Heise v. Nat'l R.R. Passenger Corp. Amtrak

Decision Date17 November 2021
Docket Number1:20-CV-0878 (LEK/ATB)
PartiesRICHARD ANTON HEISE II, Plaintiff, v. NATIONAL RAILROAD PASSENGER CORPORATION AMTRAK, et al, Defendants.
CourtU.S. District Court — Northern District of New York
MEMORANDUM-DECISION AND ORDER

LAWRENCE E. KAHN U.S. DISTRICT JUDGE

I. INTRODUCTION

Pro se plaintiff Richard Anton Heise II brings this civil action against Defendants National Railroad Passenger Corporation ('Amtrak"), Lisa Hubbard ("Hubbard"), and Kevin Graham ("Graham") (collectively "Defendants"). See Dkt. No. 30 ("Amended Complaint"). Presently before the Court is Defendants' motion to dismiss pursuant to 12(b)(6) and Rule 12(c) of the Federal Rules of Civil Procedure. See Dkt. Nos. 32 ("Motion to Dismiss"), 32-3 ("Defendants' Memorandum of Law").
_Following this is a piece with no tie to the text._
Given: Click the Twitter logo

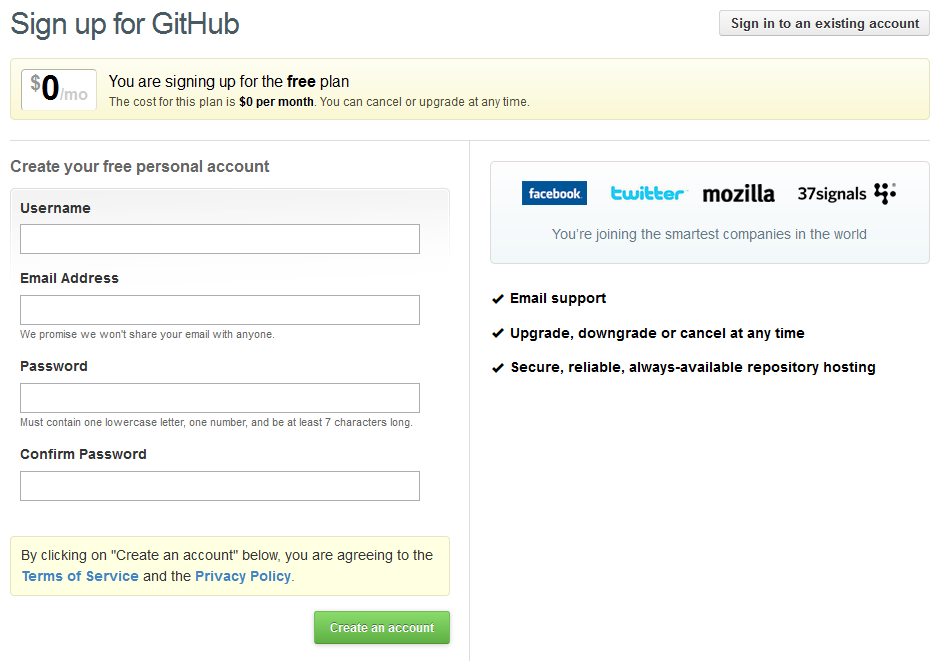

Plaintiff has opposed the motion to dismiss, Dkt. Nos. 36 ("Opposition"), 36-1 ("Plaintiffs Memorandum of Law"), and Defendants have replied, Dkt. No. 39 ("Reply"). For the reasons that follow, the Court grants the Motion to Dismiss.

II. BACKGROUND
A. Factual History

The following factual allegations are assumed to be true. See Vega v. Hempstead Union Free Sch. Dist, 801 F.3d 72, 76 (2d Cir. 2015).

Plaintiff has been employed in the railroad industry since 2003. Am. Compl. ¶ 8. He has maintained his Locomotive Engineer's license since 2007, and is currently a Locomotive Engineer for Amtrak. Id. ¶¶ 3, 8.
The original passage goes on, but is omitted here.